The final talk I attended was about "digital humanities", which I must say was a refreshingly different way to look at the world from what I'm used to. Smith started by drawing a comparison between "computer science" and "humanities":
- Seeks to understand computers
- Creates narratives meant to program computers (programs)
- Learn from open source software
- Test-driven development
- Seeks to understand humans
- Narratives for people to learn from
- Learn from literature
- Behavior-driven conversation
From this, he derives a concept of Digital Humanities:
- Blend computer science and humanities
- The literature is open source
- Computer-aided study of humans
- Human-aided study of computers
And he finally drew a connection to the "semantic web", which honestly, I'm still trying to connect, so I can't help much with that part.
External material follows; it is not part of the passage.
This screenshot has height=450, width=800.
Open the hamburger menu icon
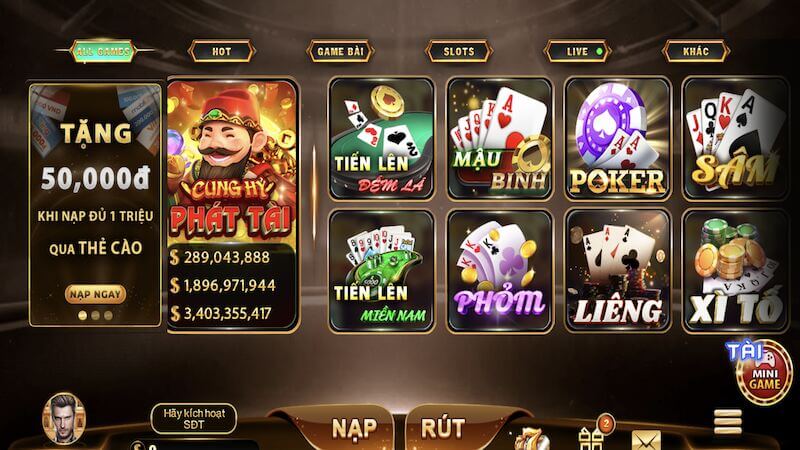pos(728,421)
"Digital humanities" was a refreshingly different way to look at the world from what I'm used to
Some examples projects of digital humanities projects that Smith presented included: the Valley of the Shadow which studies two counties on either side of the Mason-Dixon line during the US Civil War and looks at demographics and changes in people's lives; and The Internet Speculative Fiction Database, a concordance of science-fiction literature.
Thoughts on 3D
I did something I rarely do at this conference -- I socialized! I had lunch with David Morris, Janet Swisher, and a couple of other people whose names I unfortunately didn't write down. Probably the most interesting lunch topic was what can be done about creating a free software CAD (Computer Aided Design) system. I'm not sure I know the answer about that: the consensus was that nothing really satisfactory has yet emerged (I mentioned BRL-CAD, but as I haven't really tried to use it, I couldn't really offer an opinion. Morris seemed to think it was "not ready for prime time").
There are a number of different initiatives to write CAD programs for different kinds of applications. And of course, each discipline has its own requirements, so it might even make sense for there to be a lot of small tools, rather than one massive application. After all, that is the tendency of free software projects when compared to proprietary applications (which often become monolithic monstrosities—which is probably an apt description of AutoCAD, the market-leading proprietary CAD package).
But unlike software tools, which work with fairly well-defined data formats, representations of CAD data are very non-standard, not just at the serialization level, but in deeper ways, such as the mathematical models used to represent 3D data. Existing attempts to standardize this process such as X3D are very immature, and the industry standards like STEP are rather unapproachable, both because of their size and the bureaucracy surrounding them.
Liberating CAD won't be an easy task, and I personally think it will take an organized "cathedral" approach to get the ball rolling: someone is going to have invest time and money into a project to make it happen (which is one reason why I wonder about the viability of a true capitalist free software enterprise).
Free software in Texas
This conference was small and not as well-organized as some, but it was not a bad show for a first attempt, and I hope to be involved next year. Texas is not exactly center stage in the development of free software, but it's good to see what is happening here.